А она со спокойной горечью ответила:
– Мне всегда можно.
И его как обожгло: «Что горожу – у них же с детьми беда».
Рая глотнула чаю, прищурилась:
– А я думала, ты более стойкий. Вот какие вы. Охотнички…
Коля с самого начала ненавидел себя за свою слабость, теперь стало еще гаже. Хотелось, чтоб она быстрее ушла:
– Не пора тебе? – осторожно спросил.
– Не волнуйся, он до утра теперь. Полежи со мной.
К Рае он чувствовал только жалость. Главное, было чувство, что влез в чужую жизнь – не должен он этого ничего знать, ни этого кусающегося рта, ни большого родимого пятна на внутренней стороне бедра. Рая засопела, он начал тоже придремывать. Перед глазами побежала освещенная фарой бурановская дорога. Потом приснилось, как они с Пашкой гоняют сохатого, и вроде Пашка уже стреляет, палит и палит, негромко так и назойливо. Потом еще какой-то стук раздался. Пашка вскочил. В дверь колотили:
– Шубенковы горят!
– Какие Шубенковы? – встрепенулась Рая. Треск продолжался. «Шифер лопается», – сообразил Коля, накидывая фуфайку.
Было сорок восемь градусов мороза. Зарево стояло столбом над деревней, и казалось, горит гораздо ближе. Пашкин дом пылал костром, жар такой, что не подступиться на пятнадцать метров. Вокруг толпа, мужики тащили из бани стиральную машинку, сосед, толстый Петька Гарбуз, стоял на границе участков в трусах и валенках, накинув порлушубок. Откуда-то вынырнула с безумными глазами Рая. Все было обрадовались: значит, были в гостях, значит, и Пашка сзади плетется: «Пашка где?» Кричала не своим голосом, хрипло и негромко.

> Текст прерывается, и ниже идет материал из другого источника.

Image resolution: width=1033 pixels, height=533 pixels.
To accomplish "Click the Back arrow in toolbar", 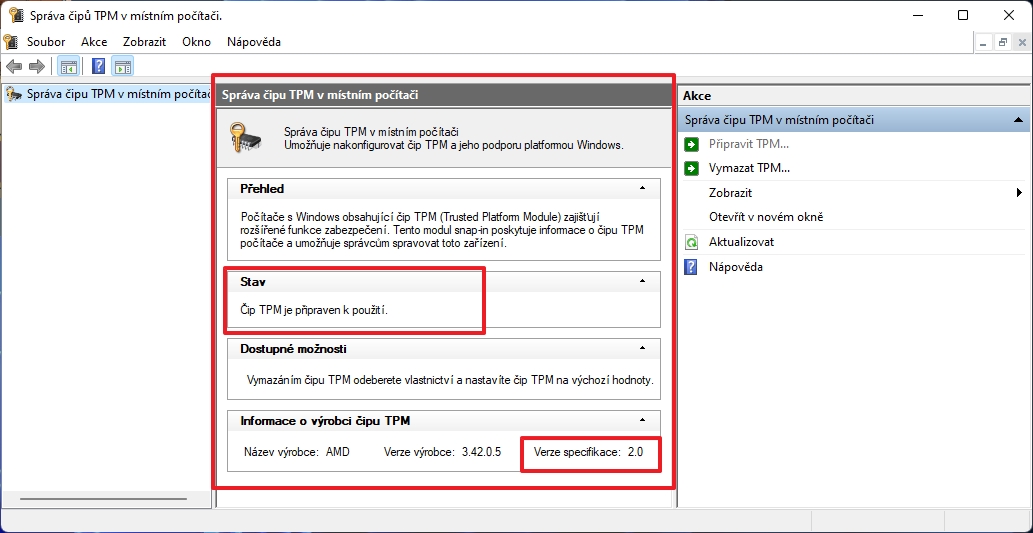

Рухнула крыша, стали растаскивать стены, тушить снегом, прошли к дивану – на нем ничего, Колька порылся кочергой рядом, наткнулся на что-то мягкое, Гарбуз ушел в своих трусах, схватившись за горло.

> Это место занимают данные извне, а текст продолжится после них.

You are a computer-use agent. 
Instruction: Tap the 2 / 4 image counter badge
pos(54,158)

Прилетел милиционер с пожарным экспертом. На пепелище не нашли карабин, кто-то считал, что Пашку убили, а потом подожгли дом, кто-то подозревал Мамая, который, кстати, тут же подал заявление на Пашин охотничий участок. Коля считал, что дело связано с канистрами, нагрелся бензин, его и выдавило. Мамай на поминках оказался рядом с Колей, щурился: «Я-то зна-а-ю, где Райка была!» Коля наклонился и тихо сказал: «Видишь вон ту бутылку – сейчас я ее об твою башку расшибу!»
На поминки у сестры Паши заходили кучками человек по двенадцать, выпивали, говорили что-то малозначащее и уходили, чтоб дать место другим. Порой забредал кто-нибудь из пропащих, бичик-пьянчужка – кому горе, а ему везенье.

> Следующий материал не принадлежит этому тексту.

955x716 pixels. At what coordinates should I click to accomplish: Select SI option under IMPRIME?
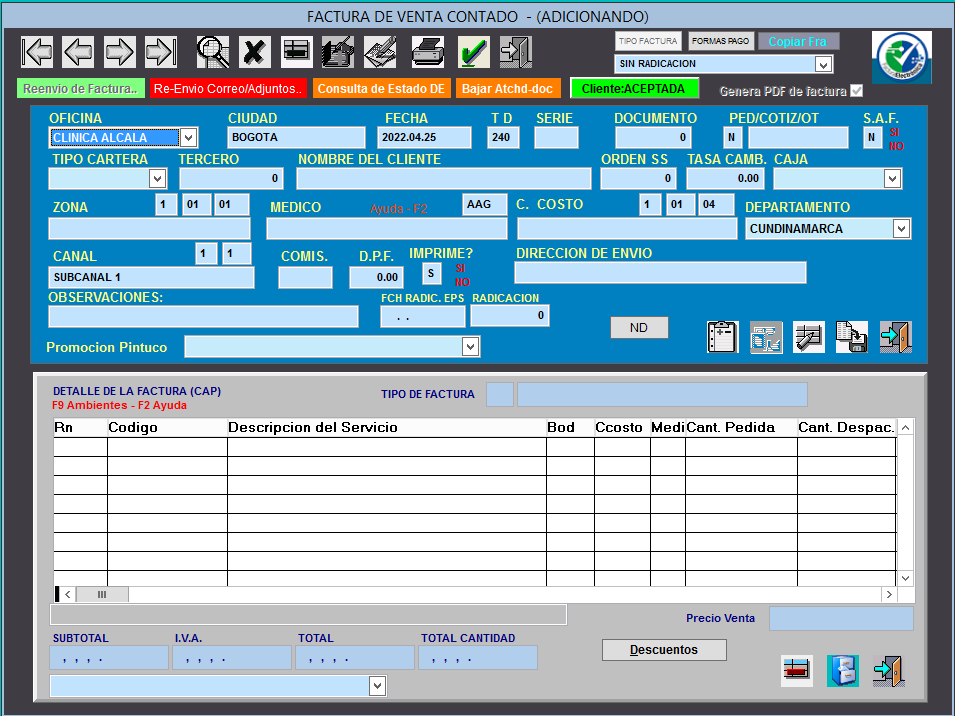pyautogui.click(x=460, y=268)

– Ладно, давайте, как говорится, чтоб земля пухом…
Выпили. Говорили негромко, друг другу – мол, Саша, кутью бери. Коля, морс передай. Потом как-то прорвало, ожили. Начал Быня:
– Еду. Че такое – нарта стоит…
Снова вспомнили тяжелую Пашину дорогу и брошенные по очереди нарту, сани и «буран».
– Будто держало его что-то! – с силой сказал Быня и повторял несколько: «Грю, прям будто что-то держало!» Выражение пришлось, потом не раз повторялось.
Колю в жар бросало от мысли, что, если б вышвырнул ее, как собаку, или отвел бы домой – ничего бы не было: ни этого зарева, ни остального. Как ни гнал от себя, снова всплывало это «если бы», дразня безобидностью начала и убивая непоправимостью совершившегося, ужасающим контрастом между минутным и все равно отравленным удовольствием и непосильной расплатой. И всего страшней было, что чуял, а поддался, не устоял – нет ему прощения.
В начале января Коля поехал в тайгу – запускать Пашин участок, перед собой хоть чуточку легче, а главное, Рае сейчас пушнина нужна. Уезжал хорошо, да все скомкала сучка. Собак, которые по такому снегу лишь обуза, да и ждать их заколеешь останавливаться, он привязал, сосед покормит. Кобеля посадил на цепь, а Муху, небольшую угольно-черную сучку, на веревку, но та отгрызлась и догнала Колю, когда он остановился у Камней заменить свечу. «Отъелась, падла. Надо было на тросик посадить, искать поленился. – Коля выматерился. – То свеча, то сучка!» Взялся гнать, отбежала, села, пальнул над ушами, наоборот, заозиралась – где добыча – в конце концов махнул рукой и поехал.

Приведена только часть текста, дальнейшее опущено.